ON THE WAY THERE
What are the chances of going off to buy a car suitable for all weathers all terrains and straight away finding one in your favourite colour and with the added bonus of your name, plus birth date, as the number plate?
Works for us. Perfect for an off the main highway experience, wending our way to `Otautahi Christchurch on the back roads. After turning off State Highway One at Alma, our blue car’s wheels never touched that highway again. Bliss.
Clay Cliffs, near Omarama, location for the Disney movie, Moolan, has become a very popular site – the gravel road in was humming with cars and (despite what the photo depicts) the walking track up to the cliffs, was teeming with ‘every man and his dog’ – plus a woman in gumboots.
It felt like we were all a bunch of kiwis out exploring on the last long weekend before the country opens up for tourists again and sites like this one become even more crowded.
An honesty box system at the gate asks for $5. We did by chance happen to have $5 in cash – more by good luck than good management.
We took a leisurely drive through the Waitaki basin and MacKenzie country, stopping to take photos, make a sandwich, grab a takeaway coffee, look at clay cliffs and impressive rivers and mountains.
We were all impressed all over again by Waitaha Canterbury’s swift rivers powering through ravines, before fanning out into the wide, braided rivers this part of the country is famous for.

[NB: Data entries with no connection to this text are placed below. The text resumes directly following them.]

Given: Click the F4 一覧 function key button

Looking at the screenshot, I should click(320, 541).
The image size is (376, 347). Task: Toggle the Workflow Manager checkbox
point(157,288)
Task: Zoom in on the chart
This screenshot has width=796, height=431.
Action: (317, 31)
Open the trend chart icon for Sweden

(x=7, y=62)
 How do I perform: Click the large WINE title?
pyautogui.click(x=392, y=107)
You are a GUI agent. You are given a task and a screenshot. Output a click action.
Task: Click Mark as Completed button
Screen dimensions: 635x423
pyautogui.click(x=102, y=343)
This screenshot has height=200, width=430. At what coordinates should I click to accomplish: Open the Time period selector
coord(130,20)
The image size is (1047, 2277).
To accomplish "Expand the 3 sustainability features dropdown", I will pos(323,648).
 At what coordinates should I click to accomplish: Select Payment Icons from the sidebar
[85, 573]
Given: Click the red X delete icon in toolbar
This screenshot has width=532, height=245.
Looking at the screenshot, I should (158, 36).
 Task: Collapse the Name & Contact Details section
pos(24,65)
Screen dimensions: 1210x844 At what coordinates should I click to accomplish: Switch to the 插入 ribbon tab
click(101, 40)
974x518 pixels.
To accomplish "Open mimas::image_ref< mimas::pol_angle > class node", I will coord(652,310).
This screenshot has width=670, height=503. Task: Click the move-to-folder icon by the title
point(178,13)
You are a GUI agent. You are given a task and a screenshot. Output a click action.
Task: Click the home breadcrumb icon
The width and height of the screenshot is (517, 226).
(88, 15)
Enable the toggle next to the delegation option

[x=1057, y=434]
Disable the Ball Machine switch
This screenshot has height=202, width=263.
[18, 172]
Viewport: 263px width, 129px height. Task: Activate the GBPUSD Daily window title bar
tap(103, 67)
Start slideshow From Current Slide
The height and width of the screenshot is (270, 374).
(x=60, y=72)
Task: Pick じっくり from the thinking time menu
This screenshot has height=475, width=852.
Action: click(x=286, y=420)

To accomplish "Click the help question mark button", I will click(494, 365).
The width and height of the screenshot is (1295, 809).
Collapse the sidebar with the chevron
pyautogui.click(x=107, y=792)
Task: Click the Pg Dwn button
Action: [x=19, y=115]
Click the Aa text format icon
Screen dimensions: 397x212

Everywhere we turned, we were struck by the beauty of the whenua and the wide light of the sky.
The motel where we spent the night shall remain nameless. Designed for utility within an inch of its life, it definitely had some shortcomings. Where do we wash the dishes? In that little yellow bowl found only by chance under the handbasin? You’ve got to be kidding me.
Sure, the unit was cute with its white walls and red-poppy cushions. And it was comfortable, modern and clean. As long as two-minute noodles heated in the microwave is all you’re having for dinner, then it works fine. And ditto if you’re ok using the shower’s nozzle to fill the electric jug.
ON THE WAY BACK
After catching up with whanau / family in `Otautahi Christchurch, we were still keen to keep off State Highway One and follow our tracks back through MacKenzie Country and the Waitaki basin. At Lake Pukaki there it was – Aoraki Mount Cook Aotearoa’s highest mountain at sunset, the last rays of the sun catching the peak.
On to Omarama – place of light – where as we approached, said light was fast fading into dusk. This time our choice of overnight accommodation proved more to our taste. We stayed at the Top Ten camping ground in a self-contained, de luxe cabin. Couldn’t fault it. Five stars. Recommend.
In the morning, still keeping off Highway One, we travelled back through the Waitaki valley, past the dams, on to Oamaru to catch up with whanau.
Mid-afternoon we headed back inland, turning off at Maheno and heading towards Danseys Pass.
Our car’s handling of the corrugated and sloping conditions, did not disappoint. Neither did the scenery.
We dropped down from the pass into the town of Naseby. One of my favourite places in the world. However, we needed to get home before midnight, so had to bid Naseby a regretful, ‘Sorry we can’t stay, but we’ll be back. And that’s a promise.’
A quick detour to Capburn Bridge, near Hyde, in the Maniototo. This bridge holds memories for me of a family camping trip, back in the 1960’s. Comforting to find the white bridge still there.
Memories crowded in of the nine of us standing on this bridge, me facing forward taking the photo with the box brownie camera.
This was a like a quick glimpse into the past through the rear view mirror.
But it was time now to get back on the road again and head for home.